Challenge 1 ->
From the passage on the death penalty below, list every court case that appears with a parenthetical U.S. Reports citation, giving each case name and its year.
Challenge 2 ->
Extend the passage on the death penalty and evolving standards of decency below, beginning right after its final sentence.

Text provided ->
────────

While the McClesky ruling was a blow to the effort to end capital punishment in the Federal court system, the abolitionist movement is not without hope. Individual states have continued to do away with capital punishment either through the courts or their legislatures. In fact, the continued shrinking of the geographic scope of the death penalty, may eventually amount to legally sufficient evidence that the death penalty is cruel and unusual punishment. To understand how, we have to recall the initial decision that struck down capital punishment in 1972.

In Furman, the two justices who ruled that the death penalty was unconstitutional in all cases relied on a standard known as evolving standards of decency. The standard comes from the 1958 case of Trop v. Dulles (356 US 86 [1958]) wherein the court stated that the law must “draw its meaning from the evolving standards of decency that mark the progress of a maturing society”. It is a standard that has already been used to narrow the scope of capital punishment. Justices cited the standard in ending the death penalty for non-murderers (Enmund v. Florida 458 US 782 [1982]), juveniles (Roper v. Simmons 543 US 551 [2005]), and for the intellectually disabled (Atkins v. Virginia 536 US 304 [2002]) just to name a few. The “standards” that courts rely on in these cases are not relative moral standards, but measurable and more-or-less objective ones including existing state legislation, trends in sentencing, and expert views (American Bar Association 2004). Justice Breyer, in his dissent in Glossip v. Gross (576 US __ [2015]), laid out the legal reasoning why the evolving standards of decency framework could and perhaps should look at sub-state level trends as well. Drawing on some the data mentioned in the above section, Breyer notes “within a death penalty State, the imposition of the death penalty heavily depends on the county in which a defendant is tried”. Therefore, with every state that abolishes the death penalty, with every execution that is stayed, and with every prosecutor that disavows capital punishment, abolitionists inch closer to creating a legal geography wherein the death penalty simply cannot stand up to constitutional scrutiny.

────────

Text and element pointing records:
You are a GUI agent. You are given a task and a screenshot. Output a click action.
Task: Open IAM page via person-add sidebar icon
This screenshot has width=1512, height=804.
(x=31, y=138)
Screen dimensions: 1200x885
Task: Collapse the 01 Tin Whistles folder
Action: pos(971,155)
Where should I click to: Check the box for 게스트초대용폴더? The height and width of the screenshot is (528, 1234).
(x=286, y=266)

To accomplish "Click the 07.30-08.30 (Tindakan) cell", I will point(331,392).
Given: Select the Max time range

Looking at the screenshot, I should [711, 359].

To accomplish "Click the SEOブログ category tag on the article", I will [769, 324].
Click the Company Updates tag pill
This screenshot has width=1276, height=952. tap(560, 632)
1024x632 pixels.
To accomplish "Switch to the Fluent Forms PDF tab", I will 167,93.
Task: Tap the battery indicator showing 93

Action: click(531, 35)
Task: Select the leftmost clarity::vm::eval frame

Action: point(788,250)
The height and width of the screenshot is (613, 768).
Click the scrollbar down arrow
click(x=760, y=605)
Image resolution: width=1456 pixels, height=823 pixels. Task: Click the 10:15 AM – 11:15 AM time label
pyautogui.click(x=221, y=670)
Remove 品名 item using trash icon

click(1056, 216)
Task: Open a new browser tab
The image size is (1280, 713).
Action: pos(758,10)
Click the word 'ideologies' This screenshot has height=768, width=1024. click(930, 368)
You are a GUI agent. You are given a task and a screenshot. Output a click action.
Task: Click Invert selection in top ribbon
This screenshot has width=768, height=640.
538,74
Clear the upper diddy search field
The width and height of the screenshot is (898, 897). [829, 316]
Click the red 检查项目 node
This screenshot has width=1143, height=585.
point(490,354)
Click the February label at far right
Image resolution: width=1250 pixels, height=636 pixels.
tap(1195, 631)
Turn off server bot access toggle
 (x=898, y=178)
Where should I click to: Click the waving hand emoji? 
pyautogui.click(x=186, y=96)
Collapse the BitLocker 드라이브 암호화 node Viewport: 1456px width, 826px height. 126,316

────────

Written answer 1 ->
- Trop v. Dulles (1958)
- Enmund v. Florida (1982)
- Roper v. Simmons (2005)
- Atkins v. Virginia (2002)
- Glossip v. Gross (2015)

Written answer 2 ->
As Parker (2013) notes, a key question remains of exactly how many states must abolish the death penalty for the Supreme Court to take notice. Given the current makeup of the Court, the frustrating reality is that seemingly no amount of empirical data or evidence of the inhumanity of capital punishment will lead to the judicial abolition of the death penalty. However, the legal groundwork has been laid for a more liberal court to abolish the death penalty, and the case can be strengthened through further research and activism at the state and county level.

Where Geographers Can Contribute

In general, the death penalty is not an under-researched subject. As one might expect, the literature on the topic is dominated by political scientists, sociologists, and lawyers. Yet even though geography is so inherent to understanding different aspects of capital punishment, geographers have largely remained absent from the scholarly discussion on it. There are a number of areas where a critical spatial perspective could add tremendous insight to efforts to better understand and eventually end the death penalty.

To begin, there is a breadth of statistical analyses that have shown the arbitrary and racist nature of capital punishment (Baumgartner et al. 2017; Garrett 2017; Liebman et al. 2000). Many of these analyses use mapping techniques already. Spatial analysts could enter into this conversation bringing cutting edge techniques to model and analyze the relationships between death sentences and crime over-time. This would be especially useful in determining how ineffective the death penalty has been in deterring crime in specific areas as well as in identifying jurisdictions where the death penalty is being used disproportionately by aggressive prosecutors.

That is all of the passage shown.